Webster Rebecca J, Giles Keith M, Price Karina J, Zhang Priscilla M, Mattick John S, Leedman Peter J
Laboratory for Cancer Medicine, University of Western Australia Center for Medical Research, Western Australian Institute for Medical Research, Perth, WA, Australia
J Biol Chem. 2009 Feb 27;284(9):5731-41. doi: 10.1074/jbc.M804280200. Epub 2008 Dec 10.
The epidermal growth factor receptor (EGFR) is frequently overexpressed in cancer and is an important therapeutic target. Aberrant expression and function of microRNAs have been associated with tumorigenesis. Bioinformatic predictions suggest that the human EGFR mRNA 3'-untranslated region contains three microRNA-7 (miR-7) target sites, which are not conserved across mammals. We found that miR-7 down-regulates EGFR mRNA and protein expression in cancer cell lines (lung, breast, and glioblastoma) via two of the three sites, inducing cell cycle arrest and cell death. Because miR-7 was shown to decrease EGFR mRNA expression, we used microarray analysis to identify additional mRNA targets of miR-7. These included Raf1 and multiple other genes involved in EGFR signaling and tumorigenesis.
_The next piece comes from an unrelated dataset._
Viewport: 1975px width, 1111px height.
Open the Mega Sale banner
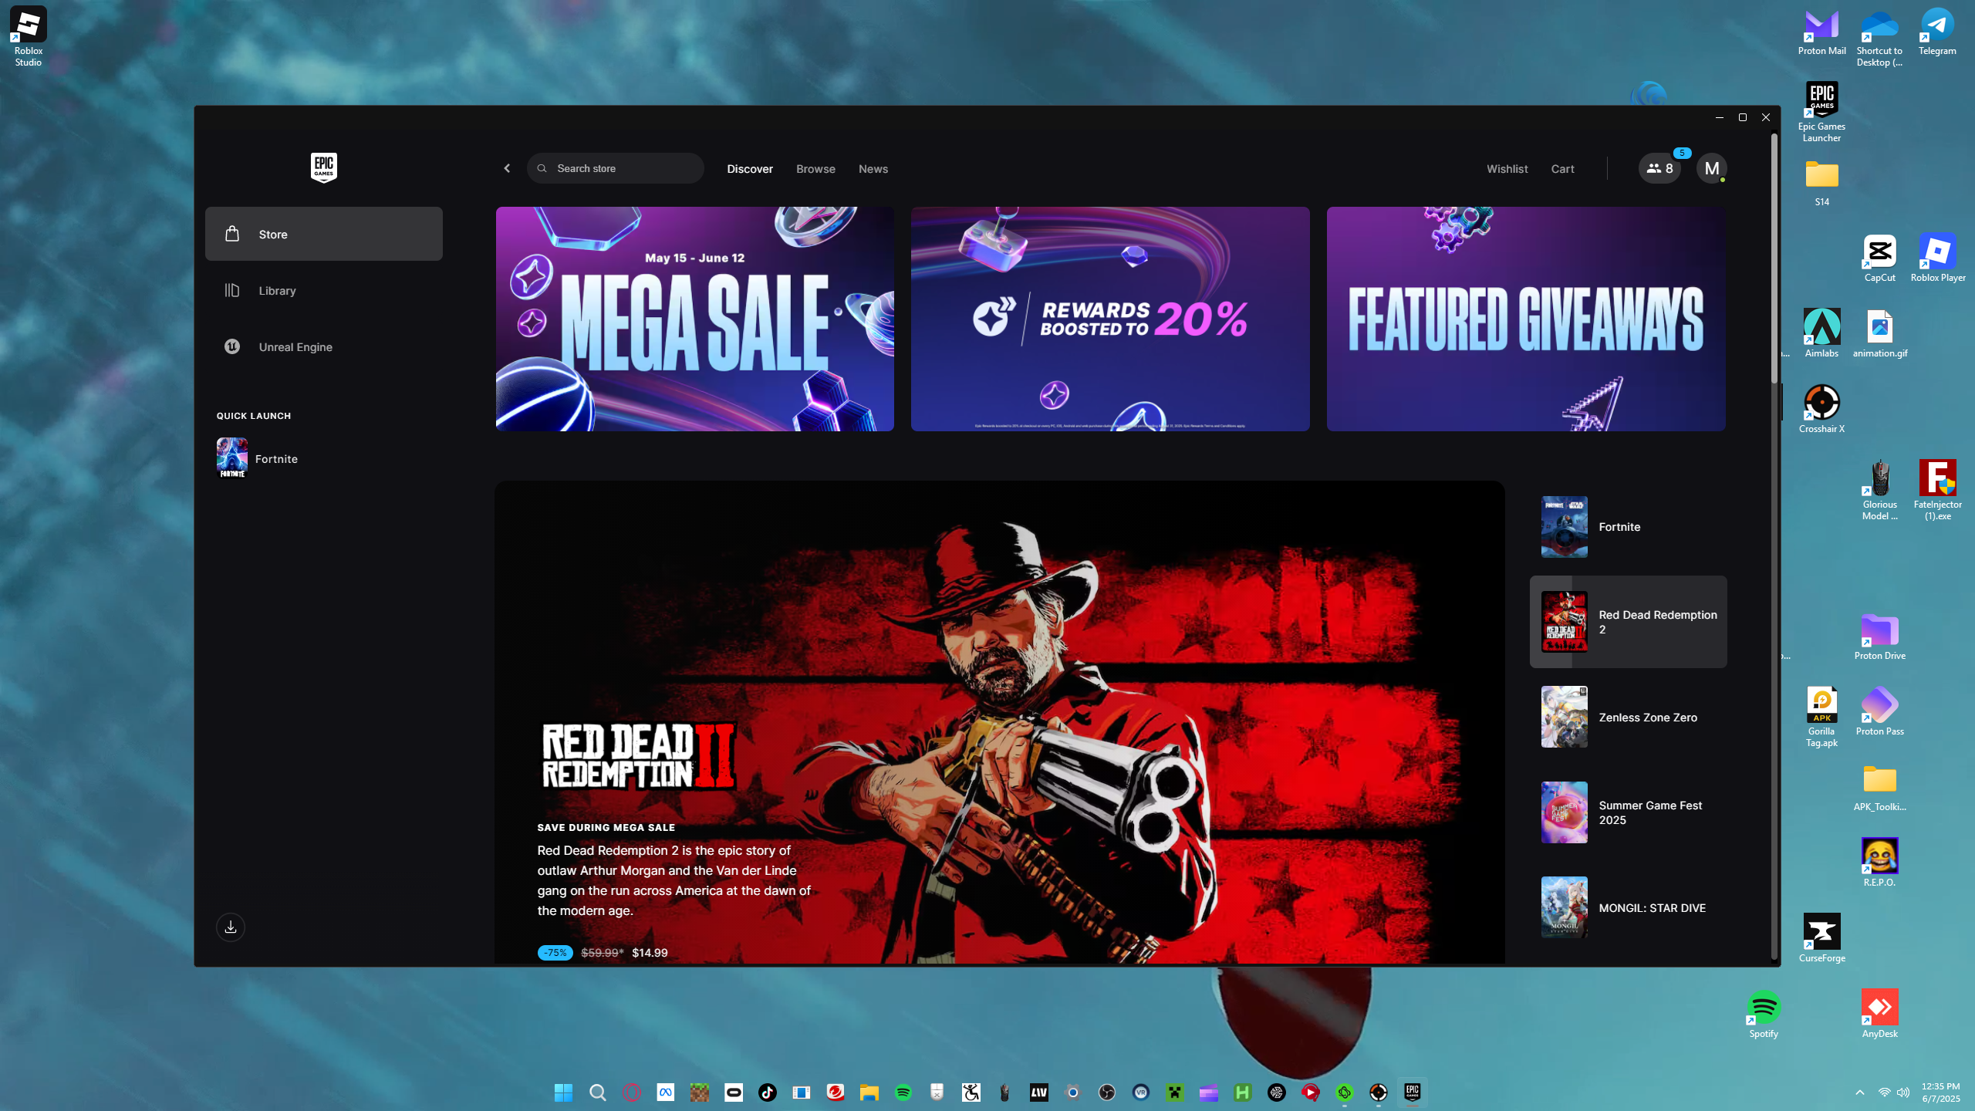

Furthermore, miR-7 attenuated activation of protein kinase B (Akt) and extracellular signal-regulated kinase 1/2, two critical effectors of EGFR signaling, in different cancer cell lines. These data establish an important role for miR-7 in controlling mRNA expression and indicate that miR-7 has the ability to coordinately regulate EGFR signaling in multiple human cancer cell types.
表皮生长因子受体(EGFR)在癌症中经常过度表达,是一个重要的治疗靶点。微小RNA的异常表达和功能与肿瘤发生有关。生物信息学预测表明,人类EGFR mRNA的3'-非翻译区包含三个微小RNA-7(miR-7)靶位点,这些位点在哺乳动物中并不保守。我们发现,miR-7通过三个位点中的两个下调癌细胞系(肺癌、乳腺癌和胶质母细胞瘤)中的EGFR mRNA和蛋白表达,诱导细胞周期停滞和细胞死亡。由于miR-7被证明可降低EGFR mRNA表达,我们使用微阵列分析来鉴定miR-7的其他mRNA靶点。这些靶点包括Raf1以及其他多个参与EGFR信号传导和肿瘤发生的基因。此外,miR-7在不同癌细胞系中减弱了蛋白激酶B(Akt)和细胞外信号调节激酶1/2(EGFR信号传导的两个关键效应器)的激活。这些数据确立了miR-7在控制mRNA表达中的重要作用,并表明miR-7有能力在多种人类癌细胞类型中协调调节EGFR信号传导。